Boeing 787: Engine Surge During Flight Tests

The causes of a Trent 1000 engine surge that has grounded flight tests of the first Boeing 787 at Roswell, New Mexico are currently being investigated by Boeing and Rolls-Royce.

Boeing also is assessing whether the latest engine incident may cause further slips in the hard-pressed 787 delivery schedule. The failure occurred on Sept. 10 during ground tests of the first 787, ZA001, which was at Roswell for Block 1 rejected takeoff work, plus brake demonstration certification and stability and control tests. The aircraft, which has been based at Edwards Air Force Base in California, for most of August for runway performance work, was on its second visit to Roswell, having earlier been there for wet runway testing.

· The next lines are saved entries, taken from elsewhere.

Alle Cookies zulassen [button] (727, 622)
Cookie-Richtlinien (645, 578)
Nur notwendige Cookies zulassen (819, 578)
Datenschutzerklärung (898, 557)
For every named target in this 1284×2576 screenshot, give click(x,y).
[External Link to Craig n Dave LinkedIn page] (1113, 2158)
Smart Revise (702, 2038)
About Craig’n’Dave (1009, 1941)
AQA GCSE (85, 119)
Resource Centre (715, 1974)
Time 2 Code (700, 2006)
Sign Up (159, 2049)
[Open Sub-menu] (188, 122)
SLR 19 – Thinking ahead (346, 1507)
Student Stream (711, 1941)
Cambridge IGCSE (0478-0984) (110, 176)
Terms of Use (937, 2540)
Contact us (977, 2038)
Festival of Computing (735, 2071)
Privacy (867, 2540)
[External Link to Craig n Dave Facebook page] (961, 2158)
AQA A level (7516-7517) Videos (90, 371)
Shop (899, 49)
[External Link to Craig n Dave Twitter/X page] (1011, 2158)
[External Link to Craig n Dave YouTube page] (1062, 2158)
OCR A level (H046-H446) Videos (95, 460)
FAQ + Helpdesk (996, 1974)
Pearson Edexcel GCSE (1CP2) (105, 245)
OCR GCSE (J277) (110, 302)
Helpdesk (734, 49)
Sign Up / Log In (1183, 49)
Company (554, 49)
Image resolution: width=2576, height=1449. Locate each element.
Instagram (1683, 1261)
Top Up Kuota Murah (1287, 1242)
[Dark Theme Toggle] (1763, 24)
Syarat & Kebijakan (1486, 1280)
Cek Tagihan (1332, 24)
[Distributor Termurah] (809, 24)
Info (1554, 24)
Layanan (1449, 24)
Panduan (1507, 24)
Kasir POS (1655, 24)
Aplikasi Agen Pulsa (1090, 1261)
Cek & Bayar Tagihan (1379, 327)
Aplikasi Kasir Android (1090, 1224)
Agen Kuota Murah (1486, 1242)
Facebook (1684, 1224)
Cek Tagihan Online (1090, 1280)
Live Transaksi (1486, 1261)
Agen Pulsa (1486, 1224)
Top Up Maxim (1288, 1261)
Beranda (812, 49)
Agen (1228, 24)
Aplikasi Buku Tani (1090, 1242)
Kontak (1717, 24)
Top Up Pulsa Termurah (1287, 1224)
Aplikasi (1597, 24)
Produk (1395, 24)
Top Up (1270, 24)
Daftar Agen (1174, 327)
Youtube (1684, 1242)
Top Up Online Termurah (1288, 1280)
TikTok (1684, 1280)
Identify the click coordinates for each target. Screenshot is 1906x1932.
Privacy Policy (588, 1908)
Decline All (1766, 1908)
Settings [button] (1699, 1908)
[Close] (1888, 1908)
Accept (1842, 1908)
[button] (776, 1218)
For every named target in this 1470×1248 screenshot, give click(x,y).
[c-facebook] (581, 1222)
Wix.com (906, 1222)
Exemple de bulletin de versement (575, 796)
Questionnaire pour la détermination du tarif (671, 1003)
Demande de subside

According to Boeing, the ZA001 “experienced an engine surge during testing on Friday afternoon. The event occurred prior to takeoff and the crew completed the appropriate maneuvers. Back-up systems performed as designed, and the crew and the aircraft were safe throughout the event.”

Boeing adds that it is working with Rolls-Royce to “investigate the event and understand the root cause.” However it says early results, based on initial input from the “team on the ground in Roswell, indicate that this engine failure is not related to the test event in Derby.”

Last Aug. 2, a similar event occurred on a Package A initial delivery configuration engine running on Rolls-Royce’s Bed 58 indoor test site in Derby in the U.K. The engine suffered an uncontained, intermediate pressure, turbine-related failure due to what Rolls describes as tests in an “inappropriate operating regime.” The disruption caused by the engine problem, added to ongoing inspection issues with the horizontal stabilizer, forced Boeing to push back first 787 deliveries to launch customer All Nippon Airways to February 2011.

Of the latest incident, the manufacturer states, “It’s too early to determine if there will be any impact to schedule. We need to let the team do the necessary work to understand what happened and what caused it.” It adds, however, that “this appears to be an isolated incident, though a full study will be made to ensure thorough understanding.”

Boeing says that a flight test engine is available and that “the team is installing it in New Mexico and will resume testing soon.” Initial engine check-out flight tests are expected to take place as early as Sept. 17. If the engine tests are satisfactory, the ZA001 test team expects to resume brake and stability and control tests the following day.